# Task to carry out
Please return the full listing below without altering anything.

___

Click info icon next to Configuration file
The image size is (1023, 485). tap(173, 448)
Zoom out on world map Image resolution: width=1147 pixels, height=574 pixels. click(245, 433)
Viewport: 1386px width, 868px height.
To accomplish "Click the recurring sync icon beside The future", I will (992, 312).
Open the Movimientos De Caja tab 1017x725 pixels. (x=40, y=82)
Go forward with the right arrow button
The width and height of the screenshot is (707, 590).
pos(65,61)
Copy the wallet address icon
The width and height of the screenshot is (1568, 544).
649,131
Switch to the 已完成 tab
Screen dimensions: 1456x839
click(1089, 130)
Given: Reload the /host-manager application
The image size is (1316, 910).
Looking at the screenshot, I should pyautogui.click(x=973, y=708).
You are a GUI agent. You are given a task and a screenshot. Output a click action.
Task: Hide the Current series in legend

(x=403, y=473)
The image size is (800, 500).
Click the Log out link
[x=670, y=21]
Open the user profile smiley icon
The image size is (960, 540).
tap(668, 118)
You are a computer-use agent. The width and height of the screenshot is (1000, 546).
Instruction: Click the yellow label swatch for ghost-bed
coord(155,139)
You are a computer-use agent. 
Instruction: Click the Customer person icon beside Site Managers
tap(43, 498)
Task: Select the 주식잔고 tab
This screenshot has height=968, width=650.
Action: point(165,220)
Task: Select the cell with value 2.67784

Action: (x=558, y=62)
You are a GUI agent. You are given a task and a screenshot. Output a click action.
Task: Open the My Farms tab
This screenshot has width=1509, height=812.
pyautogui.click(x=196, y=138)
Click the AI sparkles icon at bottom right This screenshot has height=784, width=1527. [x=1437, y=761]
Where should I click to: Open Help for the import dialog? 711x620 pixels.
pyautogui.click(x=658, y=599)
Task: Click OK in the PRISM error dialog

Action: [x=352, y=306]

___

# Answer space
Click info icon next to Configuration file
The image size is (1023, 485). tap(173, 448)
Zoom out on world map Image resolution: width=1147 pixels, height=574 pixels. click(245, 433)
Viewport: 1386px width, 868px height.
To accomplish "Click the recurring sync icon beside The future", I will (992, 312).
Open the Movimientos De Caja tab 1017x725 pixels. (x=40, y=82)
Go forward with the right arrow button
The width and height of the screenshot is (707, 590).
pos(65,61)
Copy the wallet address icon
The width and height of the screenshot is (1568, 544).
649,131
Switch to the 已完成 tab
Screen dimensions: 1456x839
click(1089, 130)
Given: Reload the /host-manager application
The image size is (1316, 910).
Looking at the screenshot, I should pyautogui.click(x=973, y=708).
You are a GUI agent. You are given a task and a screenshot. Output a click action.
Task: Hide the Current series in legend

(x=403, y=473)
The image size is (800, 500).
Click the Log out link
[x=670, y=21]
Open the user profile smiley icon
The image size is (960, 540).
tap(668, 118)
You are a computer-use agent. The width and height of the screenshot is (1000, 546).
Instruction: Click the yellow label swatch for ghost-bed
coord(155,139)
You are a computer-use agent. 
Instruction: Click the Customer person icon beside Site Managers
tap(43, 498)
Task: Select the 주식잔고 tab
This screenshot has height=968, width=650.
Action: point(165,220)
Task: Select the cell with value 2.67784

Action: (x=558, y=62)
You are a GUI agent. You are given a task and a screenshot. Output a click action.
Task: Open the My Farms tab
This screenshot has width=1509, height=812.
pyautogui.click(x=196, y=138)
Click the AI sparkles icon at bottom right This screenshot has height=784, width=1527. [x=1437, y=761]
Where should I click to: Open Help for the import dialog? 711x620 pixels.
pyautogui.click(x=658, y=599)
Task: Click OK in the PRISM error dialog

Action: [x=352, y=306]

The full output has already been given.